Na reflexão sobre o papel da guarda costeira na defesa e segurança do país, governo considera Estados Unidos de América como parceiro estratégico

Publicado em 03 Set 2008
Comentários; fechado

Com a guprincipe-aereo.jpgarda costeira como pano de fundo, num arquipélago que tem a maior parte do seu território (mar) desprovido de segurança, o Primeiro Ministro Rafael Branco,manifestou-se preocupado com a multiplicidade de ameaças que põem em causa a   segurança no mundo. Nas acções terroristas e contrabandistas, são utilizados os mais modernos sistemas que neutralizam os meios tradicionais de fiscalização, alertou o Chefe do Governo.

É por causa desse perigo que usa métodos sofisticados, que o governo, a sociedade civil e as forças militares e para-militares, reuniram-se no quartel-general das forças armadas, para debater a situação da unidade da guarda costeira. País arquipelágico de 1001 quilómetros quadrados de terra, São Tomé e Príncipe tem a maior parte do seu território estendido no mar.

A ministra da defesa nacional, reconheceu que é exactamente no espaço marítimo nacional onde está a maior parte da riqueza do país. No entanto é o território menos protegido.

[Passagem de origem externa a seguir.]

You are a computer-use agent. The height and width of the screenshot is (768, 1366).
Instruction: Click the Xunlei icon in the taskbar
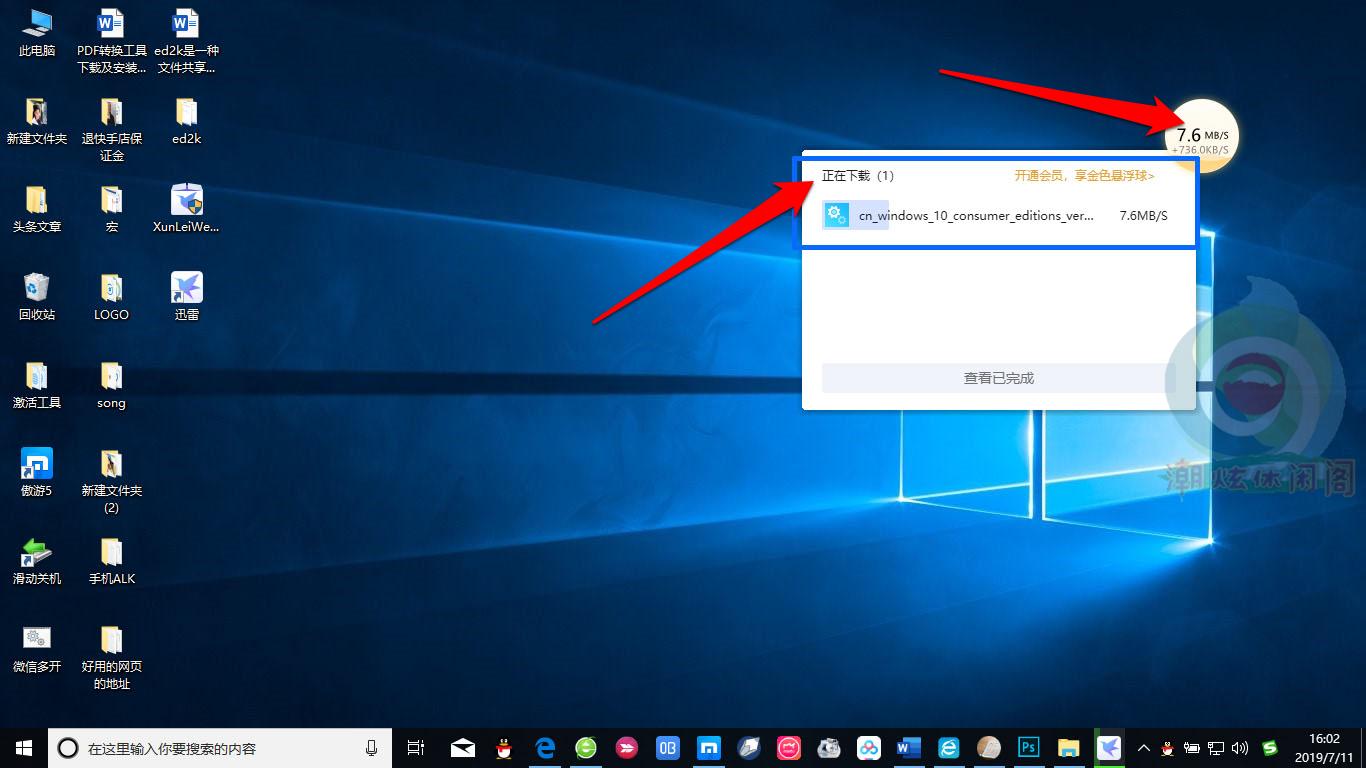click(x=1108, y=748)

Daí a importância da construção de uma guarda costeira capaz de assegurar a fiscalização da zona. Numa altura em que estão a ser analisadas as modalidades para implementação de uma força conjunta entre São Tomé e Príncipe e a Nigéria para fiscalizar a zona de exploração conjunta de petróleo, o governo são-tomense, considera que os Estados Unidos de América são prioritários para ajudar o arquipélago na edificação da guarda costeira. «Com os Estados Unidos, estamos num processo de parceria técnica militar para realmente assegurar a protecção da nossa zona económica exclusiva. Temos alguns meios de detecção, radares para facilitar o controlo da nossa zona», declarou a ministra, para depois acrescentar que o futuro da relação com a superpotência mundial é promissor. «Esta é uma pequena parte daquilo que é um grande projecto. Pensamos que futuramente poderemos ter muito mais. Ainda nos faltam barcos, lanchas oceânicas, muita formação e treinamento das nossas forças para responder os desafios que temos pela frente», pontuou Elsa Pinto.

O Primeiro-ministro Rafael Branco, não escondeu o receio face ao perigo que ameaça o mundo. «Hoje é ponto assente e indiscutível, que nenhum país sozinho pode vencer o desafio da multiplicidade de ameaças e as formas as vezes refinadas como alguns dos seus actores são capazes de contornar os meios tradicionais de defesa e segurança. Hoje temos redes terroristas, redes de contrabando, uma série de outras redes que associam criminosos a tentarem muitas vezes contra a segurança dos estados», declarou o Chefe do Governo.

A palestra enquadra-se no âmbito dos festejos do dia das forças armadas de São Tomé e Príncipe a ser assinalado no próximo dia 6 de Setembro.